Former British Prime Minister John Major said it would be “unwise and potentially unsustainable” for Johnson to remain in office for an extended period pending the selection of a new Conservative leader.
barrage of criticism
Johnson’s departure would mark the marked downfall of a prime minister who was once seen as wielding great political powers, with an allure that crossed traditional partisan lines.
He scored a landslide victory in December 2019 on a promise to deliver a Brexit deal and lead the UK to a bright future outside the EU. But his premiership collapsed in the wake of the Covid-19 pandemic.
In recent months, the prime minister has faced a barrage of criticism from all sides over his behavior and that of some members of his government, including the illegal parties breaking the Covid-19 lockdown thrown into his Downing Street offices for which he and others have been fined. .

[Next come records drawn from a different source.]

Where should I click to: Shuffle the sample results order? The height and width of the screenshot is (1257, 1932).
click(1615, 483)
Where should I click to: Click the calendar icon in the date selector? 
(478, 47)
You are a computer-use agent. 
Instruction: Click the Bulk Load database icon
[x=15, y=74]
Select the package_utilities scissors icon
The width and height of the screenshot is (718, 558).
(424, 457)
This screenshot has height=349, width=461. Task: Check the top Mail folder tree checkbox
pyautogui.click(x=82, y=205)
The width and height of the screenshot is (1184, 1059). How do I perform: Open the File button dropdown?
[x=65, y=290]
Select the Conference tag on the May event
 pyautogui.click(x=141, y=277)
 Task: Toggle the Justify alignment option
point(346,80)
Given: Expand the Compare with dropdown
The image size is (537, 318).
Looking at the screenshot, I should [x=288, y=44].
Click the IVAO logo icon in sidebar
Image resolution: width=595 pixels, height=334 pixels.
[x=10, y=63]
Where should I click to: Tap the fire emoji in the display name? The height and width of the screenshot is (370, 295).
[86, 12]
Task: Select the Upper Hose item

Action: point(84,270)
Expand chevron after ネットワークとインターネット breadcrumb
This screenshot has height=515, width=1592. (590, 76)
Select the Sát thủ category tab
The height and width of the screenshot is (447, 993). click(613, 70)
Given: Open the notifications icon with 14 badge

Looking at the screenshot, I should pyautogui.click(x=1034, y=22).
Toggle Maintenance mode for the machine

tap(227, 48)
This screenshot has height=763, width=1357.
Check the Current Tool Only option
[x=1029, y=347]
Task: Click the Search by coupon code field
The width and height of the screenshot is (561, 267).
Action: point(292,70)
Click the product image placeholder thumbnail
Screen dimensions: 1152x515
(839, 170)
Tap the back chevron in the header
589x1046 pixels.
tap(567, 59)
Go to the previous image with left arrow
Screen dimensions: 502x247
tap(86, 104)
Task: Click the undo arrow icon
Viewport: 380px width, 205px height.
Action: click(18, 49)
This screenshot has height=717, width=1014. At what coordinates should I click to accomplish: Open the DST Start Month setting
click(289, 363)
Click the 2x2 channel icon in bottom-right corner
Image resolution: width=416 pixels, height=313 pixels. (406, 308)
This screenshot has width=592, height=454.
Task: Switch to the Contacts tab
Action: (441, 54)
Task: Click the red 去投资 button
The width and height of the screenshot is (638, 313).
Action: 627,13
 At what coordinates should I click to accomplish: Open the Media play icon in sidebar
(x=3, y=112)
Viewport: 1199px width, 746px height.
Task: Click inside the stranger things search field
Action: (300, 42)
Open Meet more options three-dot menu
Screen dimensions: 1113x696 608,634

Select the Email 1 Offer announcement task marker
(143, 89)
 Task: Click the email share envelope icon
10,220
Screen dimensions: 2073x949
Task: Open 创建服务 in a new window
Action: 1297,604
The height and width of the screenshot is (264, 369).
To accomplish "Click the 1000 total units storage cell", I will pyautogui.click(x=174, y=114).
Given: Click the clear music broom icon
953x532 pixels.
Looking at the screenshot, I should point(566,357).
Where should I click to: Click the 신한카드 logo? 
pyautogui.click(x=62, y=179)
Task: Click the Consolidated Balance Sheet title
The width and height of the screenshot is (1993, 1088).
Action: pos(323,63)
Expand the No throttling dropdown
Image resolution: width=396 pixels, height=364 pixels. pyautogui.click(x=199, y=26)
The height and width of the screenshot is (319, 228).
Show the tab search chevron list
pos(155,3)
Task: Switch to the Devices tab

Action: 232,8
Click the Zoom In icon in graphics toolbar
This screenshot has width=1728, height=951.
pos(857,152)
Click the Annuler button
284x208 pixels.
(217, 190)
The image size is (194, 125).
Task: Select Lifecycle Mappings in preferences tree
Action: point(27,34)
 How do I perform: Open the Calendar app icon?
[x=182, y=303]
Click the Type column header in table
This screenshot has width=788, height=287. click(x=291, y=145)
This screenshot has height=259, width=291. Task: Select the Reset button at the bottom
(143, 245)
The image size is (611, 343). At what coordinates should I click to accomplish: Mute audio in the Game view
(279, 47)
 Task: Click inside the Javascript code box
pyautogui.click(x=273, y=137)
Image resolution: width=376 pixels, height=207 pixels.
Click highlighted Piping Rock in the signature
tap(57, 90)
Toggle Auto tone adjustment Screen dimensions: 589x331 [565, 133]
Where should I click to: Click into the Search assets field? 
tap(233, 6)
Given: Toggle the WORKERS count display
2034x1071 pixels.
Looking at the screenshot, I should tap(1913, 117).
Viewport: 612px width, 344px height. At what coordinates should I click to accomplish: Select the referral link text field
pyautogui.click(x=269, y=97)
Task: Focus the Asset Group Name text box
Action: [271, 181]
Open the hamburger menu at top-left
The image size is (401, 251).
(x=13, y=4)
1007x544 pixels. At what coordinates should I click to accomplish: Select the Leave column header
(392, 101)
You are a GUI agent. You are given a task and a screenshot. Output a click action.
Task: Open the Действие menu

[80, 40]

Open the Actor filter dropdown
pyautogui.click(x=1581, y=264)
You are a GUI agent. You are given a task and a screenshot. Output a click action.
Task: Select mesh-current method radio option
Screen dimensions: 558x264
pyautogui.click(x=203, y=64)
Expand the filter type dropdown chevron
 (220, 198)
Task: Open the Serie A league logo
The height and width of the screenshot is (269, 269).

Several other scandals hit his position at the polls. These include accusations of improperly using donor money to pay for the renovations of his Downing Street home and ordering MPs to vote in a way that protects a colleague who violated lobbying rules.
Last month, he survived a vote of confidence among his party members, but the final count of MPs who revolted against him was higher than his supporters expected: 41% of his parliamentary party refused to support him.
He suffered another blow late last month when his party lost a parliamentary by-election in one night, raising new questions about his leadership.
His reputation was also damaged by the resignation of his second moral advisor in less than two years.
CNN’s Lauren Kent and Sugam Pokharel contributed to this report.